Global Criminality and Green Capitalism: The UnJust Transition

Event date
10 October 2023
Event time
16:15 - 17:45
Oxford week
MT 1
Audience
Anyone
Venue
Centre for Criminology
Speaker(s)

Prof. Christine Schwöbel-Patel (University of Warwick)

Event Information

Please join us for our inaugural event for our series on 'Political Economy of Global Criminology' co-organized by the Global Criminal Justice Hub and Southernising Criminology 

 

Chaired by Dr Leila Ullrich & Iulia-Cristiana Vatau (University of Oxford)

 

Abstract:

The climate crisis has prompted a debate on the role of law in addressing the preservation of nature and protection of vulnerable peoples’ and communities affected by climate breakdown. Various policies and laws have been proposed and enacted to encourage and penalise consumers, businesses, and states into action. In the capitalist centre, policies are directed towards green investments and tax breaks through national and regional laws (the Biden administration’s Inflation Reduction Act or the EU’s Green Industrial Plan). These recent plans, which will see rapid demand and production for green technology and critical minerals, claim to rely less on extractivism from the Global South and more on ‘onshoring’. In international law, instruments have varied from multilateral agreements such as the Paris Agreement to climate finance instruments to the proposal for the recognition of the crime of ecocide. Here too, there is a growing attentiveness to the Global South as being most affected by the climate crisis, and contributing the least to it. Against this background, the victimisation of the natural world has emerged as a central concept when it comes to sanctions, offering the mirror image of providing nature with rights. This individualisation of nature, as awarded with rights, harmed and liberated by humans, is not only an anthropocentric view, as I will argue, it is also a tool for the continued protection of extractivism and settler colonialism. In the demands for criminalising the harming of nature lies a critical dislocation from the questions of land. Drawing on Glen Coulthard’s work on the politics of recognition, and Nick Estes’s work on the frontier, I will argue that the victimisation of nature draws heavily on the symbolic side of the law, hiding its material effects of (legalised) propertisation, exploitation and expropriation. The relationship between the so-called just transition, capitalism, and law emerges as a continuation of global criminality in a colonial key, namely as an unjust transition.

 

Bio

Christine Schwöbel-Patel is Professor of Law at the University of Warwick and currently a Leverhulme Fellow (2023-2024) based at the Centre for Research in the Arts, Humanities and Social Sciences at the University of Cambridge. Christine's research spans the areas of international law, global constitutionalism, global governance, and critical pedagogy. She adopts a critical approach to the dominant framing of mass atrocity, humanitarianism, and legal institutions through the lens of political economy and aesthetics. Her current research, supported by a Alexander von Humboldt Fellowship and a Leverhulme Research Fellowship, concerns the political economy of extractivism in 'post'-colonial spaces and the international laws that support wealth concentration. She is particularly interested in extractivism for 'green' energy. The project is titled 'Legal Pipelines of the Green Transition'.

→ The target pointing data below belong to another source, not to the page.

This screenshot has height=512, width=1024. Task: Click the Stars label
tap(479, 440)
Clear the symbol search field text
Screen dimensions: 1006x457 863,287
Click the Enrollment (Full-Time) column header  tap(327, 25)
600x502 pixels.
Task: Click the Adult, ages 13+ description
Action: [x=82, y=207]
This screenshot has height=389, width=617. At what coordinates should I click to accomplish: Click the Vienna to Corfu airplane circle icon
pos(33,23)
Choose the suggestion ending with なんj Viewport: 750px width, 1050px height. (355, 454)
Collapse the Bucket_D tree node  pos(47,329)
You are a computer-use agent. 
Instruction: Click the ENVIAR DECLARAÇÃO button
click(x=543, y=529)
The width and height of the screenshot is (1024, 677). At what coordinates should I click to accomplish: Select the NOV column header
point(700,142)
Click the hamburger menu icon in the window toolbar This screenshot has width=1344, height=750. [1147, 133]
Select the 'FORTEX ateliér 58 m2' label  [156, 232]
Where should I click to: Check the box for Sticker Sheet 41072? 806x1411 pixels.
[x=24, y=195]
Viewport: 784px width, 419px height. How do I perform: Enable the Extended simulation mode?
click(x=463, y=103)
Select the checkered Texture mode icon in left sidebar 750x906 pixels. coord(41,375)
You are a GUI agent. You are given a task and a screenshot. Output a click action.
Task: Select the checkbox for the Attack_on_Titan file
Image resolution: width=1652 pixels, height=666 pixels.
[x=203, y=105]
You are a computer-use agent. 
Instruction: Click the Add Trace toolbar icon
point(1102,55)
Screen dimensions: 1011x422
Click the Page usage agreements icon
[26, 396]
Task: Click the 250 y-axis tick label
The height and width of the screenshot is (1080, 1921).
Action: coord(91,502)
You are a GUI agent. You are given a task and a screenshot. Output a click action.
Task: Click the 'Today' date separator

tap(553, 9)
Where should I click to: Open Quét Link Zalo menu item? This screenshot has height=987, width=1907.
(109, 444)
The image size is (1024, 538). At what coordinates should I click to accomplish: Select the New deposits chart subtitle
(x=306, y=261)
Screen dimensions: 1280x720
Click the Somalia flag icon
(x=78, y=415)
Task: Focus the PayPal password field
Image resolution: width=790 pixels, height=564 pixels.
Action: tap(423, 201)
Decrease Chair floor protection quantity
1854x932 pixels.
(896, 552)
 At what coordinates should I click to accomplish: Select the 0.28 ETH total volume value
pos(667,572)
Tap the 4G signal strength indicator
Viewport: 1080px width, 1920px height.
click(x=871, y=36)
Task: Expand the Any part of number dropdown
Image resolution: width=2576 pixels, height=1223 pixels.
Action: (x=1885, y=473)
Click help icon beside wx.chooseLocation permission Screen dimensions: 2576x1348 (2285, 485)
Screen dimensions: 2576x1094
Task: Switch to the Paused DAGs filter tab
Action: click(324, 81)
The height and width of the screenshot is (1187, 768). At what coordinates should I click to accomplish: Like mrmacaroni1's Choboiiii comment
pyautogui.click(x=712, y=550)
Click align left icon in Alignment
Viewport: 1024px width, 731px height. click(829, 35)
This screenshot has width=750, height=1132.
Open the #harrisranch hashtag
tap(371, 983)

Christine's publications include two monographs, 'Marketing Global Justice: The Political Economy of International Criminal Law' (Cambridge University Press 2021) and 'Global Constitutionalism in International Legal Perspective' (Brill 2011), and an edited collection 'Critical Approaches to International Criminal Law: An introduction' (Routledge 2014). Her co-edited collection 'Aesthetics and Counter-Aesthetics of International Justice' will be out with Counterpress in 2023. Christine has published in journals such as the European Journal of International Law, the London Review of International Law, the Leiden Journal of International Law, the Journal of International Criminal Justice, and the International Journal of Constitutional Law.